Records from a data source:
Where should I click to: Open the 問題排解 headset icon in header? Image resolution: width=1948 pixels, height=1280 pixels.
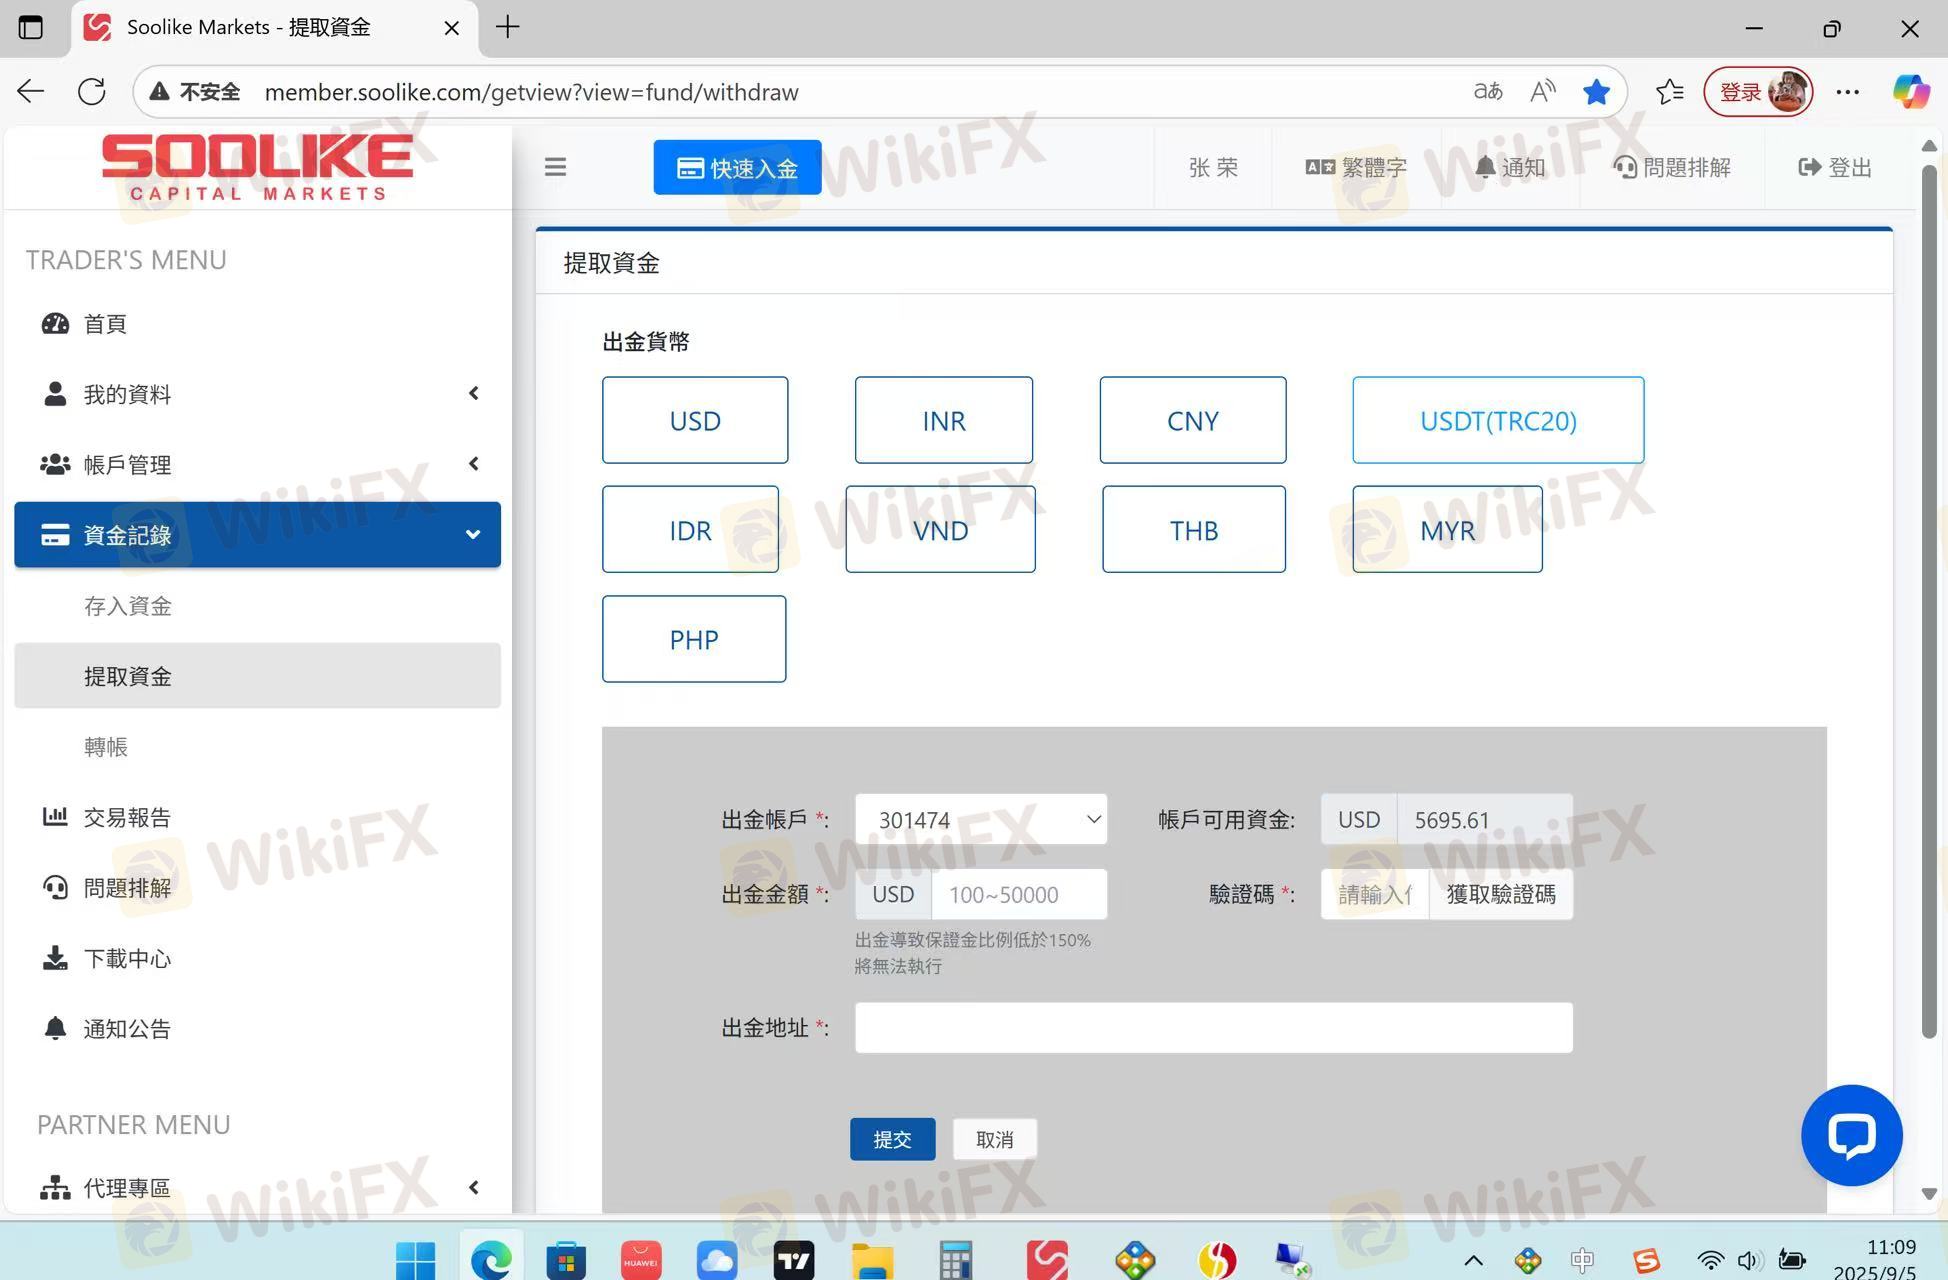pyautogui.click(x=1625, y=167)
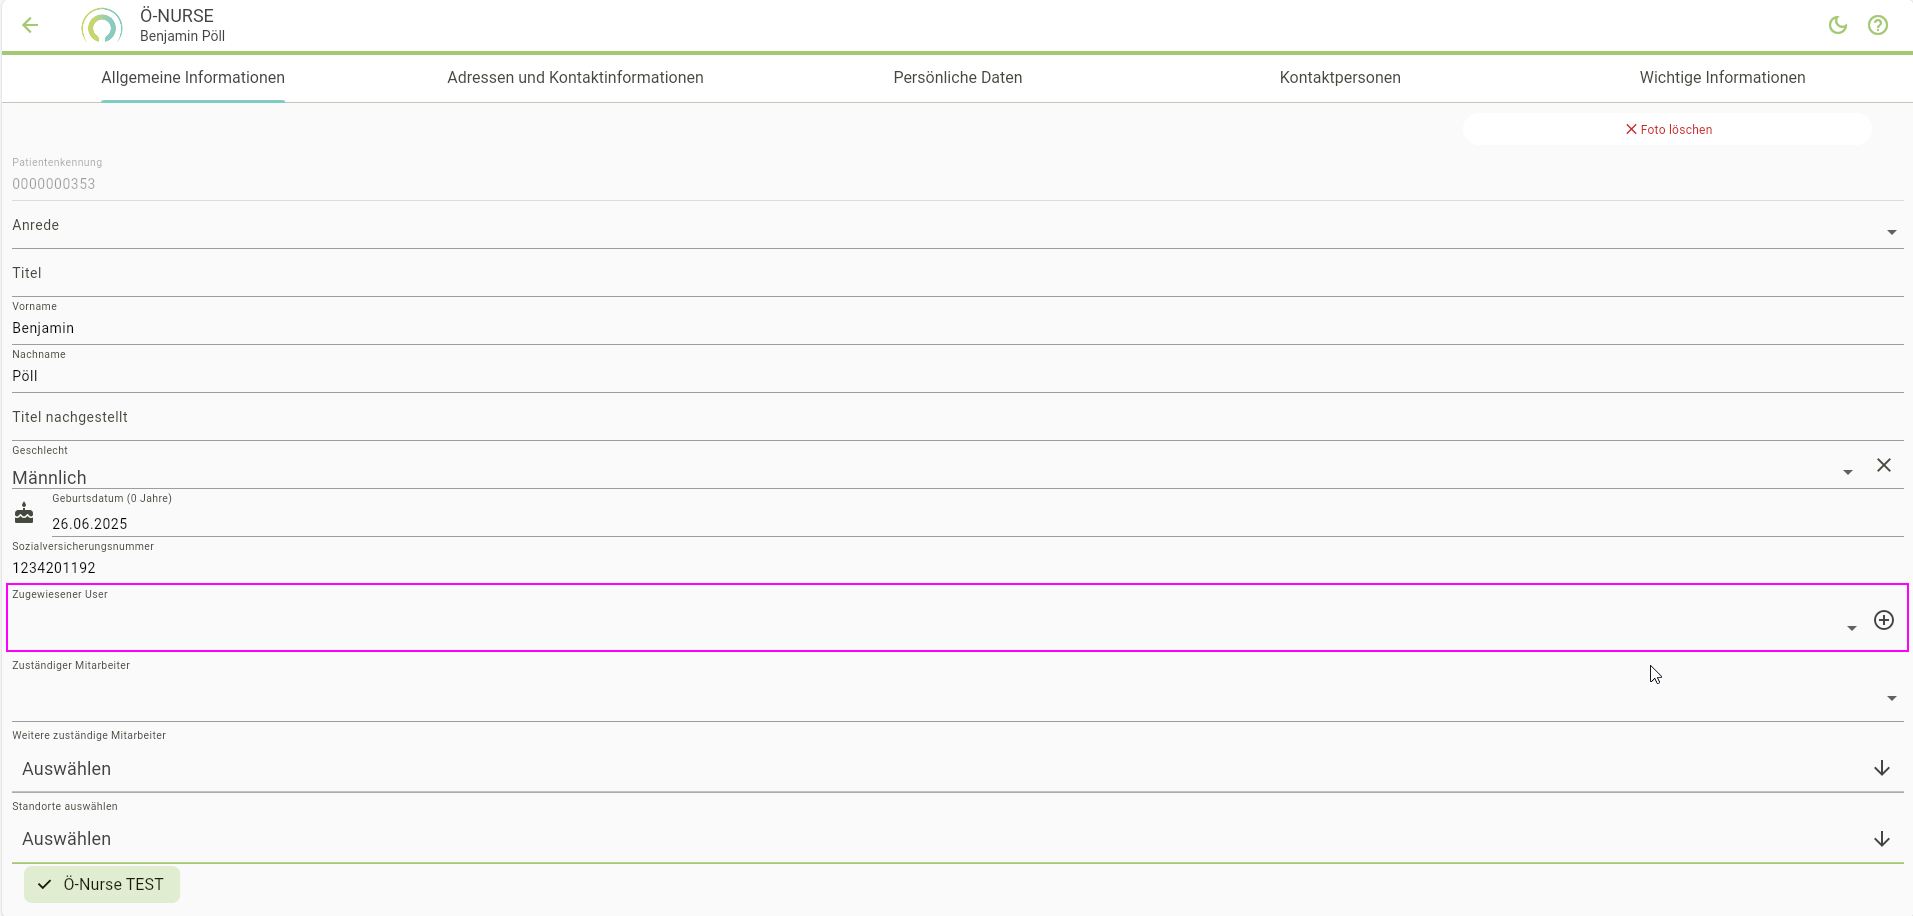Go to the Kontaktpersonen tab
The image size is (1913, 916).
tap(1339, 78)
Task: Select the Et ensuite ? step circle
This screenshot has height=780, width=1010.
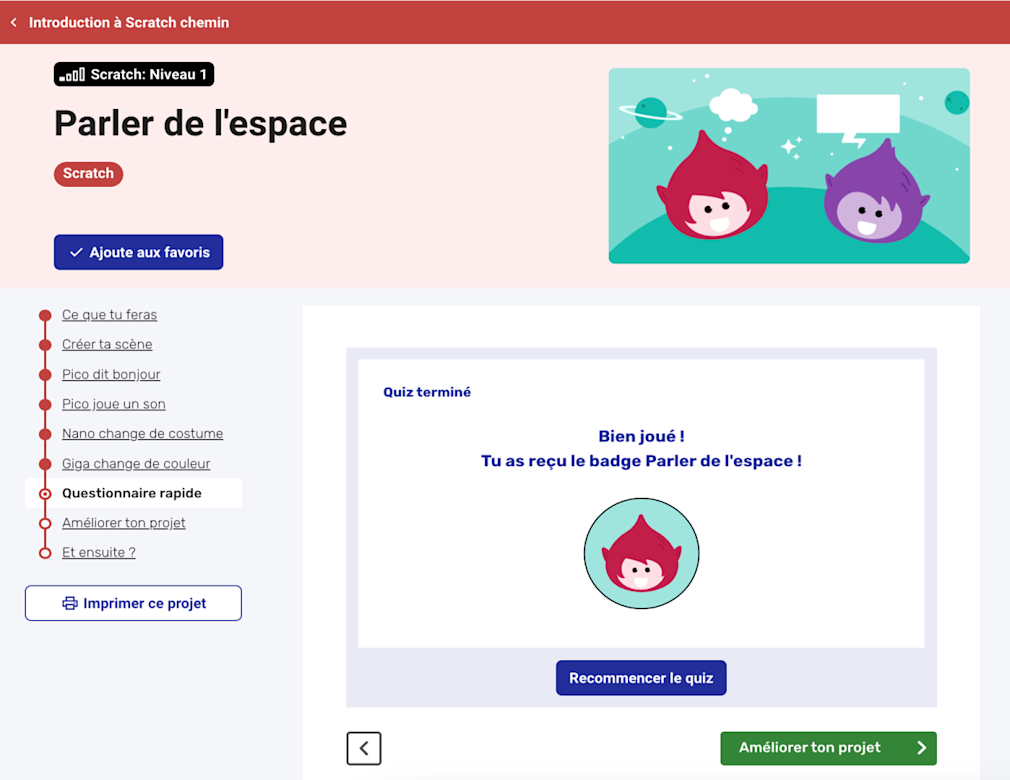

Task item: The answer must consist only of the lines from the beginning of the entries above through the line that holds "Task: Select the Et ensuite ? step circle", reproduced exactly and without pictures.

Expected answer:
Where should I click to: Open the 問題排解 headset icon in header? Image resolution: width=1948 pixels, height=1280 pixels.
pyautogui.click(x=1625, y=167)
Go to the Kontaktpersonen tab
The image size is (1913, 916).
tap(1339, 78)
Task: Select the Et ensuite ? step circle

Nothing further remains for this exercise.